The data showed that a single infusion of the engineered cells was well tolerated, and the CCR5-modified cells successfully engrafted in all of the patients. The treatment also resulted in a durable improvement in total CD4+ T-cell counts in five of six patients analyzed.

The ZFN-CCR5-modified cells also exhibited normal T-cell growth kinetics and trafficking and underwent selective expansion in the gut mucosa, a major reservoir of virus in the body, suggesting, as predicted, that the cells were resistant to HIV infection.

Sangamo’s Philip Gregory, CSO and vp, research, told GEN that the goal of developing the company’s zinc finger nuclease program “has been to give investigators the ability to perform precision engineering directly on the genome itself.”

In the HIV application, he pointed out, no new DNA is being introduced. “We are really introducing a mutation ourselves just with the nucleases. We were able to do this because DNA repair mechanisms themselves are error prone. When the cells repair the break generated by the ZFN, the process occurs without error checking and mutations are introduced specifically at the site of the break.
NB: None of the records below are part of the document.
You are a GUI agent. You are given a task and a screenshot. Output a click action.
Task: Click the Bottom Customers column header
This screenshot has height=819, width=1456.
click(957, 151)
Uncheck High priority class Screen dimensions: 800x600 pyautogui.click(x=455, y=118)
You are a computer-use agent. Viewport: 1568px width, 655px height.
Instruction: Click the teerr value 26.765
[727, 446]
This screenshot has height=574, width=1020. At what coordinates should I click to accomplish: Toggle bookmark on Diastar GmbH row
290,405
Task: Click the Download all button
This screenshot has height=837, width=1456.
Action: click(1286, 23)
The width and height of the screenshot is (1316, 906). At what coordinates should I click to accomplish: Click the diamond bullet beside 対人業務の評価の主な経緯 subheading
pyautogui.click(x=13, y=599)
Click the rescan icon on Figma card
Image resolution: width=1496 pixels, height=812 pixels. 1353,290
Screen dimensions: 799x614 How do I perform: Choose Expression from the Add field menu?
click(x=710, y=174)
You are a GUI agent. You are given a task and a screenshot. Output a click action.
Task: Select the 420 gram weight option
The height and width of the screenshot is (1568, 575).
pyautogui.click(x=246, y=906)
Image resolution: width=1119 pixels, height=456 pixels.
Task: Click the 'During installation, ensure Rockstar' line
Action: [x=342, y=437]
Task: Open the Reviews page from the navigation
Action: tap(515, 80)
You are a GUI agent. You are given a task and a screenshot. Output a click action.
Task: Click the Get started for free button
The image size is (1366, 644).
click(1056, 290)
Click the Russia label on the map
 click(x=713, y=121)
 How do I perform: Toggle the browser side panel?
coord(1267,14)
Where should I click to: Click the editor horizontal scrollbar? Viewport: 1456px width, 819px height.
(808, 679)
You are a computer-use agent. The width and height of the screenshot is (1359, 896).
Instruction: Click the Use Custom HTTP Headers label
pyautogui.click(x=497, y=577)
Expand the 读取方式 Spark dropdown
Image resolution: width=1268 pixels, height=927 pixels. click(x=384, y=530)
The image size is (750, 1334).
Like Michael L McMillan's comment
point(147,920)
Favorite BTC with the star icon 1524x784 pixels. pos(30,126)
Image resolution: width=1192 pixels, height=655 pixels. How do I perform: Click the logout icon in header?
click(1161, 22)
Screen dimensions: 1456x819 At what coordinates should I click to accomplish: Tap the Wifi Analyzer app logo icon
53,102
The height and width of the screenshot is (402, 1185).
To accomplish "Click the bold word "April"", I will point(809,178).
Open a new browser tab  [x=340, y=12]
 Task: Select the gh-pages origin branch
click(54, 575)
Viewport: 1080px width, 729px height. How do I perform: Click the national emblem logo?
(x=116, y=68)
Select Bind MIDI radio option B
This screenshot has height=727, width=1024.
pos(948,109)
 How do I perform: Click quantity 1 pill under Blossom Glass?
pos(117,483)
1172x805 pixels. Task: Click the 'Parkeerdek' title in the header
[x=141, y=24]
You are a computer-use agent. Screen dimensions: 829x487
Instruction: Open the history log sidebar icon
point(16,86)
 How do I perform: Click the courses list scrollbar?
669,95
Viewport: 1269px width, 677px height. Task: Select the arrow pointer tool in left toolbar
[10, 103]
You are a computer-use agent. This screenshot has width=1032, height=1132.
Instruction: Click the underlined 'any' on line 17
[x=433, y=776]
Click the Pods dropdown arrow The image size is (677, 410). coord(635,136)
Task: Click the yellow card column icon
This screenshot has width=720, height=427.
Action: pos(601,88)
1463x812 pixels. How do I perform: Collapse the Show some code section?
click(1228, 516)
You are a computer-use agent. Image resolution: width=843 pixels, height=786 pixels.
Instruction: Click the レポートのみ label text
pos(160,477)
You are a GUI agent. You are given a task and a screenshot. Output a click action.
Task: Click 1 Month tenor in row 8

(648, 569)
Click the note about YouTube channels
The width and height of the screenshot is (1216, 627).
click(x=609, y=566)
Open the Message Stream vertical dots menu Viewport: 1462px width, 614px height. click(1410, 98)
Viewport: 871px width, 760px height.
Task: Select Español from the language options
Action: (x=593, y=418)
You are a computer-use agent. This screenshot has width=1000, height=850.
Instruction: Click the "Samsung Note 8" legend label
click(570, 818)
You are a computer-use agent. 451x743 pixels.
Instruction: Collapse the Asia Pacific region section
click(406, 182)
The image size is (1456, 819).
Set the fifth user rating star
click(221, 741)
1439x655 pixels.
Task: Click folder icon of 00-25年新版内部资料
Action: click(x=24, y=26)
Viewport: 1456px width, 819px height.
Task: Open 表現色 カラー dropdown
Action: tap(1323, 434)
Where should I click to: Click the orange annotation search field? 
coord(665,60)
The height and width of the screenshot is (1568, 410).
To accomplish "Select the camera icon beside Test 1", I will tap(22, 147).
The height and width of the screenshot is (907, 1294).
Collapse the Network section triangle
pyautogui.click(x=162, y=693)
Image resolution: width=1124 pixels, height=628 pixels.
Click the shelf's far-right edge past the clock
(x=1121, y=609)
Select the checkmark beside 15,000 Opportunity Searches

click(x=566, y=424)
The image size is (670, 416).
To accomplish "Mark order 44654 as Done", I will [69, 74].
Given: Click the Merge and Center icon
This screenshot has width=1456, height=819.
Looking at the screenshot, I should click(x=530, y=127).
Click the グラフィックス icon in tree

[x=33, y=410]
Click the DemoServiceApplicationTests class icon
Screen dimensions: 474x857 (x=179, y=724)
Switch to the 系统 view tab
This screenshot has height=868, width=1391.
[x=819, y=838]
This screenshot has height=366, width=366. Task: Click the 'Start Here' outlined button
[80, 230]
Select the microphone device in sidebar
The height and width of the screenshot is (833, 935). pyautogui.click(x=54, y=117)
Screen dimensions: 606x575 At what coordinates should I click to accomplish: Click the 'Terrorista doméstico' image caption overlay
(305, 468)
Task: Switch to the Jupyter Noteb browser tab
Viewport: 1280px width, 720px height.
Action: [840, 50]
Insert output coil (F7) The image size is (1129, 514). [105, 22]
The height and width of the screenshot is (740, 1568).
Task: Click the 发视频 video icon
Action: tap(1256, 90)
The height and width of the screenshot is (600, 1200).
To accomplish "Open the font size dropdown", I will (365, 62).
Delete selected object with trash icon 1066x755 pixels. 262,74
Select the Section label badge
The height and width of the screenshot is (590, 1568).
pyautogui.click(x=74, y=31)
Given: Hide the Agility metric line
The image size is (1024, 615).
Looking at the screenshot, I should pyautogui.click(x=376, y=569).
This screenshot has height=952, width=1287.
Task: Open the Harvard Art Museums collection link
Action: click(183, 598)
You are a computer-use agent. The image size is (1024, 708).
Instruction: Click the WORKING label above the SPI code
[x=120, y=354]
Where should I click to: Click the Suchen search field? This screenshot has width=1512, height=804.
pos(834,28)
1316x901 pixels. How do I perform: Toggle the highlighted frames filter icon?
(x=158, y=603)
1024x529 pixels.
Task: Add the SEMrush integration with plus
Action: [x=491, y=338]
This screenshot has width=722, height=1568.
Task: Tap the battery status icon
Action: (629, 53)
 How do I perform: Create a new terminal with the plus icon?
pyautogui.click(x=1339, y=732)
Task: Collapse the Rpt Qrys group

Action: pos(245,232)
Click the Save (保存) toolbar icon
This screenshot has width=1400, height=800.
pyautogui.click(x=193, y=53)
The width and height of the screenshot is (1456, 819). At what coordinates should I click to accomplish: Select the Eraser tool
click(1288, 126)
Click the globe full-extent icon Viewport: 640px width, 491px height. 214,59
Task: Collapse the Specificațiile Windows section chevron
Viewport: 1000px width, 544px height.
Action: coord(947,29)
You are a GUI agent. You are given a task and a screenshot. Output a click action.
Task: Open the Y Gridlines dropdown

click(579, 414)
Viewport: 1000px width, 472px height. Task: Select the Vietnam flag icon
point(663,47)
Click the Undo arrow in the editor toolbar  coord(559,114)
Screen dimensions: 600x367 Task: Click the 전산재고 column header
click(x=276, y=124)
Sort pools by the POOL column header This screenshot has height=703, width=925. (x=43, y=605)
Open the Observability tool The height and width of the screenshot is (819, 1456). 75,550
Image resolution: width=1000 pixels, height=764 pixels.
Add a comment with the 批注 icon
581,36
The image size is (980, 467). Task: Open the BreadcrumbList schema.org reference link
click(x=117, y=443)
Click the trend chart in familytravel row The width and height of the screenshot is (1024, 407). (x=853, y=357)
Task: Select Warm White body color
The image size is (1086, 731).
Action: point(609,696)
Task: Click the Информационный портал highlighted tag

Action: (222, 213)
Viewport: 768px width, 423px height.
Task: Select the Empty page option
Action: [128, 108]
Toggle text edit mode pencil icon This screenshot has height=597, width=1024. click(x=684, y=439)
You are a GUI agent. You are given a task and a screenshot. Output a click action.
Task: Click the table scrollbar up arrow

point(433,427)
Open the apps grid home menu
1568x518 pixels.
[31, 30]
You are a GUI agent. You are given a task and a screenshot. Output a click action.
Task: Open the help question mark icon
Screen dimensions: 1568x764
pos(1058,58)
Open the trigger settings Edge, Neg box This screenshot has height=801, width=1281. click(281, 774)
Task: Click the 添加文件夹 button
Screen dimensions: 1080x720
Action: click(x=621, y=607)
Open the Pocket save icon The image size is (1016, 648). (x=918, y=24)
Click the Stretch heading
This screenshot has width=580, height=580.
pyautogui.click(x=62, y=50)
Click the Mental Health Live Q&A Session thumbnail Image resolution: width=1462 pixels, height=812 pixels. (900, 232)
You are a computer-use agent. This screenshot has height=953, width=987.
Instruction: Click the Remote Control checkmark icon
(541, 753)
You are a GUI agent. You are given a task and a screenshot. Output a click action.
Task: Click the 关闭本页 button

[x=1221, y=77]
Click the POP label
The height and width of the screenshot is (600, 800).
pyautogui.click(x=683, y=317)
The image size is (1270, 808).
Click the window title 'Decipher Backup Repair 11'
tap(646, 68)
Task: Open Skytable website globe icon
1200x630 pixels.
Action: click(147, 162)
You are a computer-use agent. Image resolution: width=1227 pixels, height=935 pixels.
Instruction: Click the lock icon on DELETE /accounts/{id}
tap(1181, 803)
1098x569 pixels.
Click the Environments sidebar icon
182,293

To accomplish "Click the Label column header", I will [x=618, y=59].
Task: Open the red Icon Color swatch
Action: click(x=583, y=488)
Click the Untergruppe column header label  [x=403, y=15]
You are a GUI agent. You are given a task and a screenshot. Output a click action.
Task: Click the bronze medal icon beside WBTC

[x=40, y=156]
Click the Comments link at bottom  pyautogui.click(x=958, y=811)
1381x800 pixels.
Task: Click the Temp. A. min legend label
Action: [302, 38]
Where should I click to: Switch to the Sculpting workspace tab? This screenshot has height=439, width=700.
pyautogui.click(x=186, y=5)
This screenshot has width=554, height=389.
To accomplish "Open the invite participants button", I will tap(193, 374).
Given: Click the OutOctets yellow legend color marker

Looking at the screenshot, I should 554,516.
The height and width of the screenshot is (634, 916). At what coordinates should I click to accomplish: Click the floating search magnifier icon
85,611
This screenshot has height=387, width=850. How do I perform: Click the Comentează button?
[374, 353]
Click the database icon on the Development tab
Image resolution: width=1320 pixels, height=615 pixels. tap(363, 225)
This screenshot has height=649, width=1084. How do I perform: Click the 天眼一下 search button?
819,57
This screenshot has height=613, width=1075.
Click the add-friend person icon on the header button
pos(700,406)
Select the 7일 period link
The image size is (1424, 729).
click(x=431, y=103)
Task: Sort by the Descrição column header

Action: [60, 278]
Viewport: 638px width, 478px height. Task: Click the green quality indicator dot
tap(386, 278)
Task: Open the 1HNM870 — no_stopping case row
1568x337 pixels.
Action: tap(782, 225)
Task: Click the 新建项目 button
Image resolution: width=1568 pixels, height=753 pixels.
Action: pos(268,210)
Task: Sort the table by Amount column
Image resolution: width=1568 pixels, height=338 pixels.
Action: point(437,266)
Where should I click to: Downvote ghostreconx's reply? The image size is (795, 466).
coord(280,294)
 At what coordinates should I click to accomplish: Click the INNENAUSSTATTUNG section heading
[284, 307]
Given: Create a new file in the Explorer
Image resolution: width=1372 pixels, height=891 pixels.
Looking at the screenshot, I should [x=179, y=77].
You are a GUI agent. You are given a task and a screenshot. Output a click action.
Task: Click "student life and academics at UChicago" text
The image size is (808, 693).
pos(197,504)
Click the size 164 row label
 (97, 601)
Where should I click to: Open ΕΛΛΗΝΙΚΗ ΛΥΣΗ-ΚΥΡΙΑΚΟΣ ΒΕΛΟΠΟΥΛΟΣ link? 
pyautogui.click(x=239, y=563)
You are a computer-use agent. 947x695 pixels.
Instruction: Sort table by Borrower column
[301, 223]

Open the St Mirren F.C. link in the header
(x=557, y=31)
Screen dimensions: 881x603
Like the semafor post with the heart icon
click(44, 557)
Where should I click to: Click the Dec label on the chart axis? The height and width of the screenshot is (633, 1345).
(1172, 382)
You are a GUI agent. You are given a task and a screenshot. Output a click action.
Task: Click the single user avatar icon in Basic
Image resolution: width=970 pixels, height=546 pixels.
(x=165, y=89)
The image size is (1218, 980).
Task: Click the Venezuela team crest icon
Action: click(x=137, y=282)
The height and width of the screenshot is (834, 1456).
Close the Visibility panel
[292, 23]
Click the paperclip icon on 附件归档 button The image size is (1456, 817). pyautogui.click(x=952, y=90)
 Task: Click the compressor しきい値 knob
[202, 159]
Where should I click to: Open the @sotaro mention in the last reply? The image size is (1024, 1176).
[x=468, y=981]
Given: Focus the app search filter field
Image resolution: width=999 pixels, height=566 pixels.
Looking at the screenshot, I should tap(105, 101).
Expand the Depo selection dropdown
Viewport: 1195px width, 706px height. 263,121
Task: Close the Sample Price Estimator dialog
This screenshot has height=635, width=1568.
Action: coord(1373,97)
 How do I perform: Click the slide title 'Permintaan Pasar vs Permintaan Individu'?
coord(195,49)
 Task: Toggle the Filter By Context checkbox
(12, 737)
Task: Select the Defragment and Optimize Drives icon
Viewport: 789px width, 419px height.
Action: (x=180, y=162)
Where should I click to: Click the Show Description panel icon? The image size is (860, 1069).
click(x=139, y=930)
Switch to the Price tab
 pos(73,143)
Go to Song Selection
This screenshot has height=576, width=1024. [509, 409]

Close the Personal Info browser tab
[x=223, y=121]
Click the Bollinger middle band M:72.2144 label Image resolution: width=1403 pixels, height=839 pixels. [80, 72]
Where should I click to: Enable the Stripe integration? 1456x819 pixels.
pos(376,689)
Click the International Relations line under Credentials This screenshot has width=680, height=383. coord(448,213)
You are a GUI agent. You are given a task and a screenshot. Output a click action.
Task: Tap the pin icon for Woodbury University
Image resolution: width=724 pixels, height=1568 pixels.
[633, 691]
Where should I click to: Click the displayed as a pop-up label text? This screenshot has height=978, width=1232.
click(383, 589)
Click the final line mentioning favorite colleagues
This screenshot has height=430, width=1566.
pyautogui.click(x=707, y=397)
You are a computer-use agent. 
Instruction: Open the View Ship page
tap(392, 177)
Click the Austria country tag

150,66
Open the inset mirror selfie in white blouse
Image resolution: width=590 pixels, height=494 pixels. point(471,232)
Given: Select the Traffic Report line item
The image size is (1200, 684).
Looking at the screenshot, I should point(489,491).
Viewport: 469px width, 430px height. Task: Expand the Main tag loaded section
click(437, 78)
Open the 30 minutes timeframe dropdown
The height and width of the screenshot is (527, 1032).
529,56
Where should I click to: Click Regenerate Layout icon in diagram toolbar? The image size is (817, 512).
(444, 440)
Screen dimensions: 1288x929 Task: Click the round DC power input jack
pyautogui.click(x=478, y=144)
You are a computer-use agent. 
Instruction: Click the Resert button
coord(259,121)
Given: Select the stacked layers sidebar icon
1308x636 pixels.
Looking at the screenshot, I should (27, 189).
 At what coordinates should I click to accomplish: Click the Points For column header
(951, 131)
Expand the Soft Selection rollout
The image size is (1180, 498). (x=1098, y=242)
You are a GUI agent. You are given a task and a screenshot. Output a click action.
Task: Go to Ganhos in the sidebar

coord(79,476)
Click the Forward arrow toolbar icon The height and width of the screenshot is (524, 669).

We can use this to achieve one desired outcome, knockout of the gene that’s been cleaved by the nuclease—in this case, the CCR5 gene. When the cell repairs it, it will create mutations.”

In explaining the production process for the autologous cells carrying the mutated CCR5 gene, Gregory said that the cells are collected from patients and sent to a processing facility, where they are exposed to the ZFN. The cells are expanded, and then re-infused into the patient, where they engraft, expand in the patients, and get trafficked to the normal place in the body.

“These cells are noninfectable by HIV,” Gregory said. He further explained that “just by protecting T cells, we aimed to create a reservoir of these cells that couldn’t be infected. These cells protect against loss of cells in HIV-infected patients.”

Gregory emphasized that CCR5 itself as a target “is one of the few situations in which we know the biology of the protein from the situation that exists in the natural population of patients. Patients with the Delta 32 CCR5 mutation don’t have the receptor on their cells and are completely normal but are resistant to infection.

“It turns out,” he said, “that an important feature of that mutation is that it eliminates CCR5 completely, giving rise to cells with no receptor on their surfaces.”

Sangamo says it is testing its product across a full range of HIV patients including those for whom current drug regimens are failing. “We are making good progress and are letting the data tell us where to focus our further clinical trials.”

All this progress, investigators point out, represents the culmination of years of experience, encompassing multiple disciplines from molecular biology through clinical science. And hopefully as positive clinical results continue to emerge, effective gene therapy, in whatever format, will become a real therapeutic option for intractable human diseases.

Patricia F. Dimond, Ph.D. ([email protected]), is a principal at BioInsight Consulting.